For more information, visit www.infrastructurereportcard.com.
“As civil engineers, ASCE believes that we are the stewards of
infrastructure—we designed it, we built it, and we actually oversee
the operations and maintenance of it in many cases,” notes ASCE
President Gregory E. DiLoreto, P.E., F.ASCE. “It’s more than simply
raising the grade. Investment in our infrastructure will help grow
our economy. It will create jobs and improve our quality of life.”
PROGRESS SLOW, BUT POSSIBLE
This year marks the first time that the grades rose, showing slight
progress from a D grade in the 2009 report. This demonstrates
that, when investments are made to improve our aging
infrastructure and projects move forward, the grades rise. For
example, the bridge category rose by a half a grade, reflecting a
concentrated effort to begin repairing some of our structurally-deficient bridges. In rail, greater private investment for efficiency
and connectivity brought improvements. And several categories
benefited from short-term boosts in federal funding.
America relies on an aging electrical grid and pipeline
distribution systems, some of which originated in the 1880s.
Investment in power transmission has increased since 2005,
but ongoing permitting issues, weather events, and limited
maintenance have contributed to an increasing number of
failures and power interruptions. While demand for electricity
has remained level, the availability of energy in the form of
electricity, natural gas, and oil will become a greater challenge
after 2020 as the population increases.
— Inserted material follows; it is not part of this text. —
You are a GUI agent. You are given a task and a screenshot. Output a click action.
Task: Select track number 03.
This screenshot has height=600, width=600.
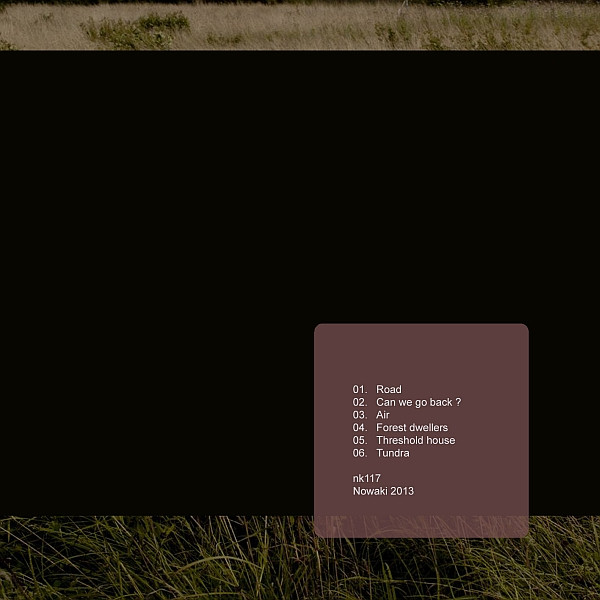(360, 415)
Although about 17,000
miles of additional high-voltage transmission lines and
significant oil and gas pipelines are planned over the next five
years, permitting and siting issues threaten their completion.
Thus, the grade for energy remained a D+.
While this modest progress is encouraging, it is clear that we
have a significant backlog of overdue maintenance across our
infrastructure systems, a pressing need for modernization, and
an immense opportunity to create reliable, long-term funding
sources to avoid wiping out any recent gains. The report card
concludes that to raise the grades and get our infrastructure at an
acceptable level, a total investment of $3.6 trillion is needed by
2020 across 16 different sectors. Currently, only about $2 trillion
in infrastructure spending is projected, leaving an estimated
shortfall of approximately $1.6 trillion.
In April, President Obama released a 2014 federal budget plan
that includes $50 billion for infrastructure investments, including
$40 billion to cover what are called “Fix it First” projects. These
include repairing highways, bridges, transit systems and airports
nationwide, while providing $10 billion for competitive programs
to encourage innovation in completing high-value infrastructure
“The budget invests in repairing our existing infrastructure and
building the infrastructure of tomorrow, including high-speed
rail, high-tech schools, and power grids that are resilient to
future extreme conditions,” the White House announced. “These
investments will both lay the foundation for long-term economic
growth and put workers back on the job now.”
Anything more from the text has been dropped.